• Exercise input
--------------------------------------------------

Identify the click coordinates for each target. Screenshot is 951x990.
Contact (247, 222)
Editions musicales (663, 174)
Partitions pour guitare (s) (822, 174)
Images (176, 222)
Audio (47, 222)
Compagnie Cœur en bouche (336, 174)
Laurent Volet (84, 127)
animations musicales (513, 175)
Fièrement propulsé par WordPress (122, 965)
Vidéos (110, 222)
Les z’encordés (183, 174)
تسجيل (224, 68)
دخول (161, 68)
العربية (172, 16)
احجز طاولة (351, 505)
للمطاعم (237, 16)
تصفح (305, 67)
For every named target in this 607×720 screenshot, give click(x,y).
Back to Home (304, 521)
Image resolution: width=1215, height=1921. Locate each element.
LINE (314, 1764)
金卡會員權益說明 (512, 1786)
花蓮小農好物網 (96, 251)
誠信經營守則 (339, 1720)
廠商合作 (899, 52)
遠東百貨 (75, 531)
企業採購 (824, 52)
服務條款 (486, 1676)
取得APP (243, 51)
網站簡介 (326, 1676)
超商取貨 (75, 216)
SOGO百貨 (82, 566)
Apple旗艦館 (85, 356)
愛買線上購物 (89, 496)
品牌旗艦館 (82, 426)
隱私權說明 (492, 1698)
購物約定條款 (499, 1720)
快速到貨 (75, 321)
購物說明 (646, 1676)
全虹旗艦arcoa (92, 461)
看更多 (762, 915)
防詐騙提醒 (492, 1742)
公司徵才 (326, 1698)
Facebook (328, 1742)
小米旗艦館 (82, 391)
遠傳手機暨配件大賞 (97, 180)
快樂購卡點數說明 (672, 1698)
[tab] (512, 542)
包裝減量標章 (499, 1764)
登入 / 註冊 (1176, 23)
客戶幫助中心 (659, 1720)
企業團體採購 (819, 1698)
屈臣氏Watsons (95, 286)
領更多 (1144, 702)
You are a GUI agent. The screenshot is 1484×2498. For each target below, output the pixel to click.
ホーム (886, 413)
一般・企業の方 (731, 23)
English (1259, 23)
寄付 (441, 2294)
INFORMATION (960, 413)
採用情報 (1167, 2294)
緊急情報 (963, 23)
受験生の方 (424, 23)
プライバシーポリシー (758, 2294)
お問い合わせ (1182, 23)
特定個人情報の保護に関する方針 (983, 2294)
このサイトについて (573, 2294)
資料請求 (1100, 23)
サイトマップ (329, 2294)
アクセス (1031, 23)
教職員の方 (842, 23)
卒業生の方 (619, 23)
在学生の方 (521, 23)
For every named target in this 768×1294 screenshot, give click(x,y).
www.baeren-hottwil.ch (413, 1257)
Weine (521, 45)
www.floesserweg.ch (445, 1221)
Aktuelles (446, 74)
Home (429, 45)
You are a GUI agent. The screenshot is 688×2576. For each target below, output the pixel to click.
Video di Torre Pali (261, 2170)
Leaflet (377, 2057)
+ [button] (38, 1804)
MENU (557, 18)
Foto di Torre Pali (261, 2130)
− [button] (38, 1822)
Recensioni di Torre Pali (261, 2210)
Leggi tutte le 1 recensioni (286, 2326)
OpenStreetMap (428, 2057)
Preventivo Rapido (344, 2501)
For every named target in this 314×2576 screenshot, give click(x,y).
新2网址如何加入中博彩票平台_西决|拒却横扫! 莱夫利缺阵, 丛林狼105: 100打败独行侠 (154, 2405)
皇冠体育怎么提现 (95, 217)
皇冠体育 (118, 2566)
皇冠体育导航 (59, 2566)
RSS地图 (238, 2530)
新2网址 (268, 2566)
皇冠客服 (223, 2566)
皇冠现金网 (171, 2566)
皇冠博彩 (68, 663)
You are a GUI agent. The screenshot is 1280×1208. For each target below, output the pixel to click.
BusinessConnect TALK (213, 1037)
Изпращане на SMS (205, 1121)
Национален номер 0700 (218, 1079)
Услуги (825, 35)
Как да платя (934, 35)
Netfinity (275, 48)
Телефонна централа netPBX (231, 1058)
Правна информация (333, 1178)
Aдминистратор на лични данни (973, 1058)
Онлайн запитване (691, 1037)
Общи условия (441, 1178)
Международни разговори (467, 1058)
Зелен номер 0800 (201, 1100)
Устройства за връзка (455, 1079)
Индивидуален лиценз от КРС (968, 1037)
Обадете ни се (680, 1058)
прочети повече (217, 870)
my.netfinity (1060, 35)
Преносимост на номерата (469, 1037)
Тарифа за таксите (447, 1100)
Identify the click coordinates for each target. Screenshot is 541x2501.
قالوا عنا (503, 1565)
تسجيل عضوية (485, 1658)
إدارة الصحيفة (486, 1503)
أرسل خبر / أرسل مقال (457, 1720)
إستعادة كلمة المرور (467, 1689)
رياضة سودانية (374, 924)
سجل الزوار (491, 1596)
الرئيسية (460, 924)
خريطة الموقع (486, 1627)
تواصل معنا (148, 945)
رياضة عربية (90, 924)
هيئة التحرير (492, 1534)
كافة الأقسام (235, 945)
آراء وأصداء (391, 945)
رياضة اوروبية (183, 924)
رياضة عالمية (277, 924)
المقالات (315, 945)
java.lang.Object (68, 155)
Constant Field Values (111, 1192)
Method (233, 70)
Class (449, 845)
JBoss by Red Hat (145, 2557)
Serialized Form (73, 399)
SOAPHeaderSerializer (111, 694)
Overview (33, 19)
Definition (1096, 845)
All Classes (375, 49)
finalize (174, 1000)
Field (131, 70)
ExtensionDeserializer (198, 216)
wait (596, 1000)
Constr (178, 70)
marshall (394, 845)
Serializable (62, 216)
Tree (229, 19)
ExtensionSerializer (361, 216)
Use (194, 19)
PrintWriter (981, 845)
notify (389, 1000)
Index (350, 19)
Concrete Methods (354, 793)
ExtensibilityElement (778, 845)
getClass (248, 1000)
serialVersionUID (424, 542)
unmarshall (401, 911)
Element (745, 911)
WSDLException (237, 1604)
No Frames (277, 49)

--------------------------------------------------

Show each line of the items above that contains the word "pixel".

• Task result
You are a GUI agent. The screenshot is 1484×2498. For each target below, output the pixel to click.
You are a GUI agent. The screenshot is 688×2576. For each target below, output the pixel to click.
You are a GUI agent. The screenshot is 1280×1208. For each target below, output the pixel to click.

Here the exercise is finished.